Here’s Jennifer Rubin in today’s WaPo:
Claims of massive fraud and efforts to discredit the election system are preposterous on their face, but injurious to our democratic system. Long before Trump arrived on the scene Republicans helped manufacture an environment in which the talk show/Breitbart/Sean Hannity set actually thinks massive fraud is possible. Republicans insistent on ensuring the integrity of the election system with voter ID requirements (which are overwhelmingly popular with voters) too often made it sound as if impersonation and double voting are commonplace. They are not. For example, in Florida in 2014 the Palm Beach County Supervisor of Elections Susan Bucher turned over 14 names of people who possibly voted twice. Roughly 400,000 people voted in the county that year.
As the Associated Press reported, a 2012 study found millions of out of date voter registrations or people registered in multiple states, but “the report cited no evidence that those errors had contributed to any significant voter fraud. Instead, it pointed to estimates that at least 51 million U.S. citizens are eligible but not registered to vote.” (If you’ve moved from one state to another you likely did not “unregister” in your former state of residence; that’s not fraud.) Contrary to Trump’s latest hysteria, “Most experts say voter fraud is extremely rare in the U.S., with one study by a Loyola Law School professor finding just 31 known cases of impersonation fraud out of 1 billion votes cast in U.S. elections between 2000 and 2014.”
When I was on the News Hour yesterday, Al Cardenas of the Republican Party of Florida was adamant that massive voter fraud is not a problem.
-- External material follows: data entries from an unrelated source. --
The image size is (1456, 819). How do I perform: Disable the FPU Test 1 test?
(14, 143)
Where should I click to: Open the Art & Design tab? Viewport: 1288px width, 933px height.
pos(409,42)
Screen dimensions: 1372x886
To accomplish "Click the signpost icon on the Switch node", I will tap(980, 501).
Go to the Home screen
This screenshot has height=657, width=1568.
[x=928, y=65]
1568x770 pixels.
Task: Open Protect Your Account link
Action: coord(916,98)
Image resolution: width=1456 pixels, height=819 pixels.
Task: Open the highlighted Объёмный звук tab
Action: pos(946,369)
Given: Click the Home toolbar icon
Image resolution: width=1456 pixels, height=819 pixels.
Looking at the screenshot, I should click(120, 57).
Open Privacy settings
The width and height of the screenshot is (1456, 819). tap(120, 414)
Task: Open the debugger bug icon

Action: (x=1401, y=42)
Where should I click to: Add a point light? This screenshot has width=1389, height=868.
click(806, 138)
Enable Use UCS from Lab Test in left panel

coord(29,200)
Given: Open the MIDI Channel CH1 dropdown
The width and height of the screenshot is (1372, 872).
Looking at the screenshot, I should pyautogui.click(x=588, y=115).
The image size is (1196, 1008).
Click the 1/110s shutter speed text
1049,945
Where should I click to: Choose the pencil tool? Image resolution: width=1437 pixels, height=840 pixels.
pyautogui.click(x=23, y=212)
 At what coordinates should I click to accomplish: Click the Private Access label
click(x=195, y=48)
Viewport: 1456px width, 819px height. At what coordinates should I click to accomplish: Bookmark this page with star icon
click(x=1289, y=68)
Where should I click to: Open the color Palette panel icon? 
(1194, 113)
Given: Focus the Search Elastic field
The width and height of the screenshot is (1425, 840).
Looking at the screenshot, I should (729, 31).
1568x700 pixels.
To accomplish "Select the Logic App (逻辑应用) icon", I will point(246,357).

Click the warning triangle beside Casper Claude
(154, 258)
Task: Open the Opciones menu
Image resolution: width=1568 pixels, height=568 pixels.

There have been responsible Republicans on this for years, and more coming on line now, like Mark Braden, John Fortier, Chris Ashby, Rob Kelner, Ohio SOS John Husted, and others.
And then there’s the path of Mike Roman, Hans von Spakovsky, Kris Kobach, and others. That is the road that should not be taken.
Let’s hope after this election we see a turning point for the GOP, which can start with recognizing that voter fraud is an isolated problem not a massive one, and end with a repudiation of laws, such as very strict state voter identification laws, which make it harder to vote but do nothing to prevent fraud or instill voter confidence. Doing so is not only the right thing for Republicans to do, it is in their self-interest. Expanding and appealing to an electorate which is not old and white is the only way for GOP survival on a national scale.